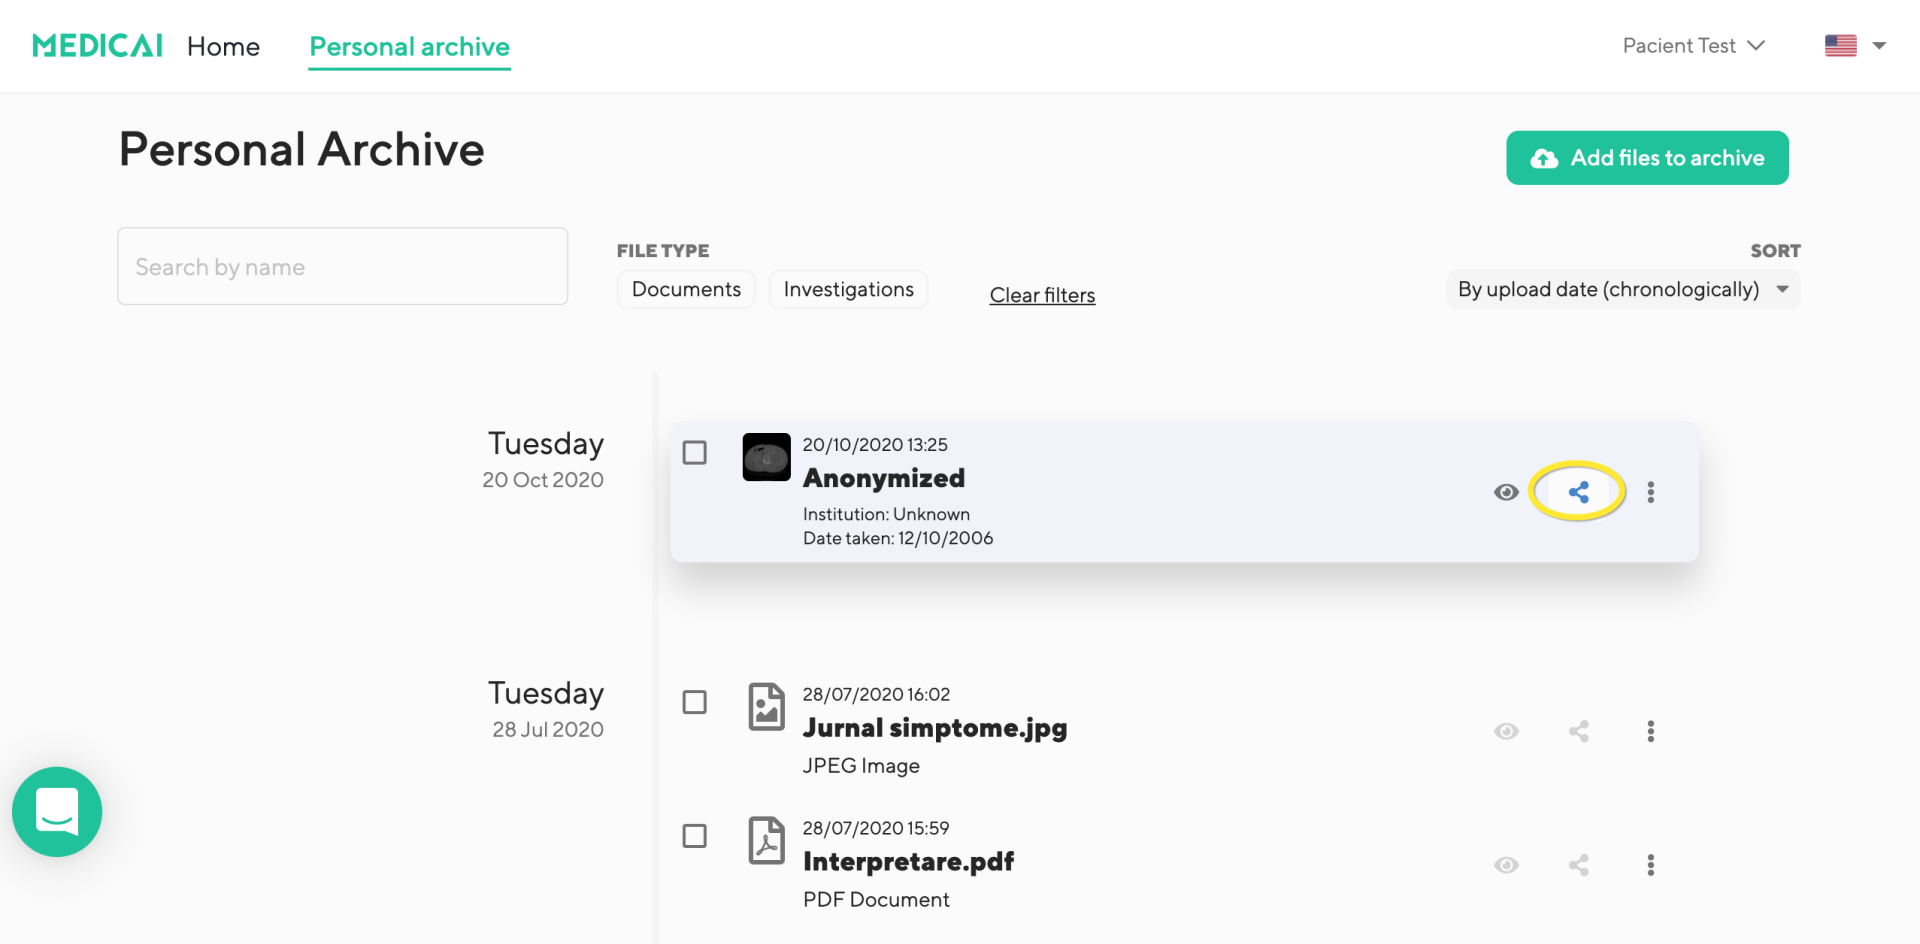
Task: View the Anonymized investigation with eye icon
Action: point(1506,492)
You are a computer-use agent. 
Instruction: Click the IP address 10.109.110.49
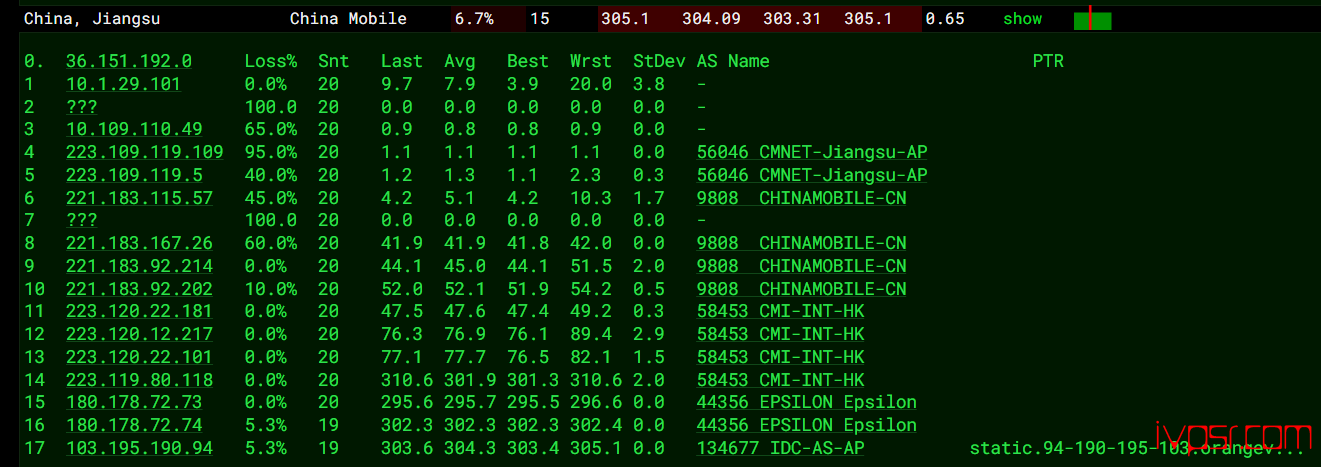coord(134,129)
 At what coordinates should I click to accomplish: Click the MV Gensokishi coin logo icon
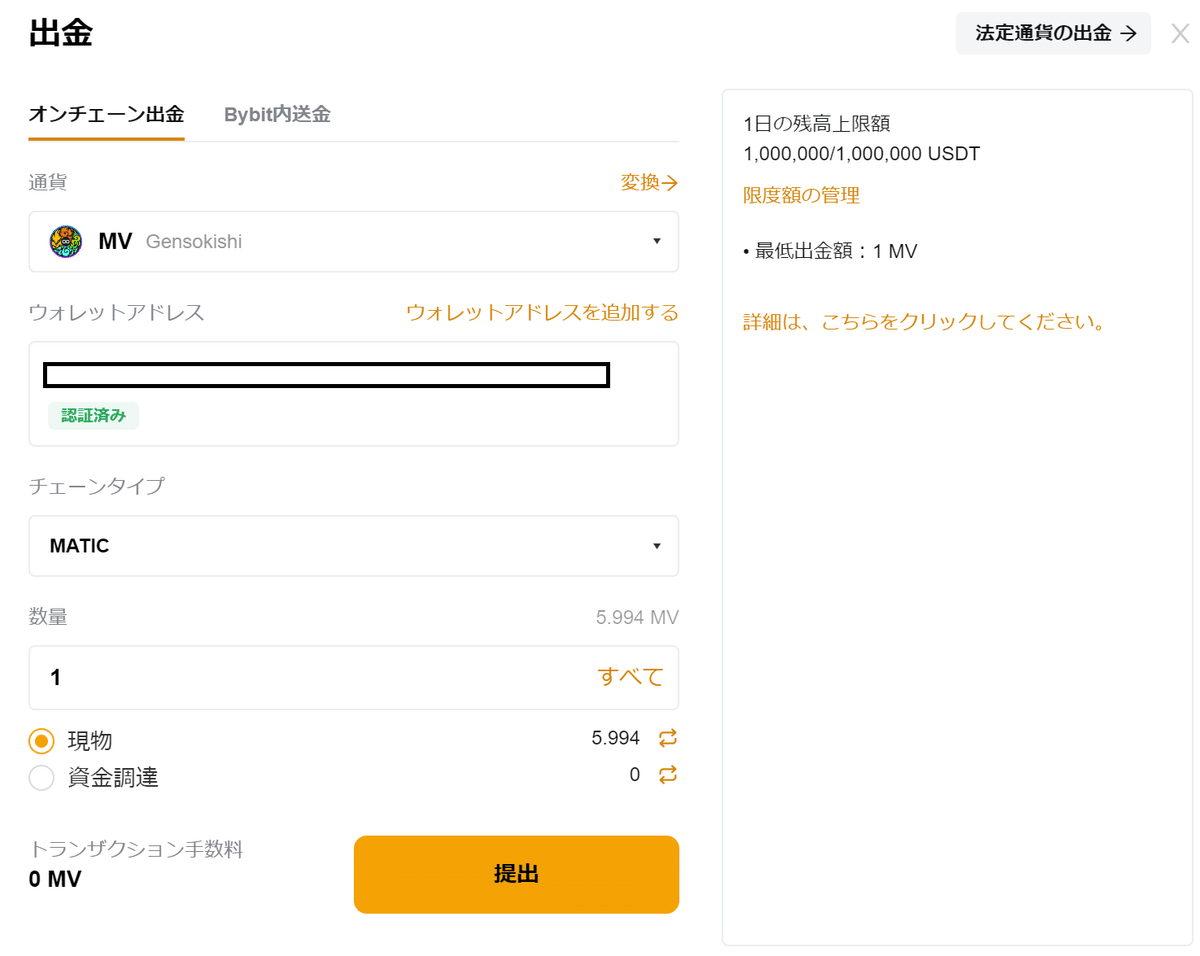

○ ○ ○ ○ ○ ○ ○

▶ WORK ORDER: Go back to the line containing "Instruction: Click the" and output it and every line after it through the end of the records, exactly, but not the pictures.

▶ PROBLEM SOLUTION:
Instruction: Click the IP address 10.109.110.49
coord(134,129)
 At what coordinates should I click to accomplish: Click the MV Gensokishi coin logo icon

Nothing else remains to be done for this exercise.